About this exercise
Please repeat all of the records, keeping every word unchanged.

Available records section start

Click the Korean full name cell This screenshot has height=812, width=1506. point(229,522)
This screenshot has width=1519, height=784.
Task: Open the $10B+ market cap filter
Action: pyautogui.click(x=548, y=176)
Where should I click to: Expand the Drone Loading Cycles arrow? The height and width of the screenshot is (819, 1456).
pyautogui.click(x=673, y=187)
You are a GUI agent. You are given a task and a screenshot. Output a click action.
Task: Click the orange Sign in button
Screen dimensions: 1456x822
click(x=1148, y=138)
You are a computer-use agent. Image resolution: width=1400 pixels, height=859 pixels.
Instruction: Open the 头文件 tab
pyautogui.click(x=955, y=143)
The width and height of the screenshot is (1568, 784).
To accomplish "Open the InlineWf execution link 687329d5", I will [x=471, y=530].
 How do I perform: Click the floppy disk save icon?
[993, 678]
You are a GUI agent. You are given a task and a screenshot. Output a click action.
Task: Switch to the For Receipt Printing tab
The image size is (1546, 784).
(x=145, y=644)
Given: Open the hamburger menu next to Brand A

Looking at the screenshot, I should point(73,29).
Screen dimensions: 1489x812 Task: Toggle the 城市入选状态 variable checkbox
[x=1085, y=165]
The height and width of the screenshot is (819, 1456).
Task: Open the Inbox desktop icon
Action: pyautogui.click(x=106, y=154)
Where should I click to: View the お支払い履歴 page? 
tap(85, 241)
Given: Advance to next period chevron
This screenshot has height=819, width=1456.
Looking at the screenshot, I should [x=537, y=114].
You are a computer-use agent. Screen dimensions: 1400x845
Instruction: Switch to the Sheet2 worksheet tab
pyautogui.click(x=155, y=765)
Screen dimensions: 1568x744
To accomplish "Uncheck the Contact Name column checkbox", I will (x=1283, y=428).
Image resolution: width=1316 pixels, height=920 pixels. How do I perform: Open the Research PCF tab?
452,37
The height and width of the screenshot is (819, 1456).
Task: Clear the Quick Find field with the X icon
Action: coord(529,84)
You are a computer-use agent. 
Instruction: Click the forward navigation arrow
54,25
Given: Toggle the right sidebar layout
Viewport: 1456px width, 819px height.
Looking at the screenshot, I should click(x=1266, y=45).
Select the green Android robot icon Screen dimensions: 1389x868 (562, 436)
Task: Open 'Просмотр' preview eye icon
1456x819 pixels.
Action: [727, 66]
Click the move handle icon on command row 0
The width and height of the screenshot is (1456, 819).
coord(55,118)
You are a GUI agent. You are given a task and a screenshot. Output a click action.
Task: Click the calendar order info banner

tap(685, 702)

Available records section end

Task solution
Click the Korean full name cell This screenshot has height=812, width=1506. point(229,522)
This screenshot has width=1519, height=784.
Task: Open the $10B+ market cap filter
Action: pyautogui.click(x=548, y=176)
Where should I click to: Expand the Drone Loading Cycles arrow? The height and width of the screenshot is (819, 1456).
pyautogui.click(x=673, y=187)
You are a GUI agent. You are given a task and a screenshot. Output a click action.
Task: Click the orange Sign in button
Screen dimensions: 1456x822
click(x=1148, y=138)
You are a computer-use agent. Image resolution: width=1400 pixels, height=859 pixels.
Instruction: Open the 头文件 tab
pyautogui.click(x=955, y=143)
The width and height of the screenshot is (1568, 784).
To accomplish "Open the InlineWf execution link 687329d5", I will [x=471, y=530].
 How do I perform: Click the floppy disk save icon?
[993, 678]
You are a GUI agent. You are given a task and a screenshot. Output a click action.
Task: Switch to the For Receipt Printing tab
The image size is (1546, 784).
(x=145, y=644)
Given: Open the hamburger menu next to Brand A

Looking at the screenshot, I should point(73,29).
Screen dimensions: 1489x812 Task: Toggle the 城市入选状态 variable checkbox
[x=1085, y=165]
The height and width of the screenshot is (819, 1456).
Task: Open the Inbox desktop icon
Action: pyautogui.click(x=106, y=154)
Where should I click to: View the お支払い履歴 page? 
tap(85, 241)
Given: Advance to next period chevron
This screenshot has height=819, width=1456.
Looking at the screenshot, I should [x=537, y=114].
You are a computer-use agent. Screen dimensions: 1400x845
Instruction: Switch to the Sheet2 worksheet tab
pyautogui.click(x=155, y=765)
Screen dimensions: 1568x744
To accomplish "Uncheck the Contact Name column checkbox", I will (x=1283, y=428).
Image resolution: width=1316 pixels, height=920 pixels. How do I perform: Open the Research PCF tab?
452,37
The height and width of the screenshot is (819, 1456).
Task: Clear the Quick Find field with the X icon
Action: coord(529,84)
You are a computer-use agent. 
Instruction: Click the forward navigation arrow
54,25
Given: Toggle the right sidebar layout
Viewport: 1456px width, 819px height.
Looking at the screenshot, I should click(x=1266, y=45).
Select the green Android robot icon Screen dimensions: 1389x868 (562, 436)
Task: Open 'Просмотр' preview eye icon
1456x819 pixels.
Action: [727, 66]
Click the move handle icon on command row 0
The width and height of the screenshot is (1456, 819).
coord(55,118)
You are a GUI agent. You are given a task and a screenshot. Output a click action.
Task: Click the calendar order info banner

tap(685, 702)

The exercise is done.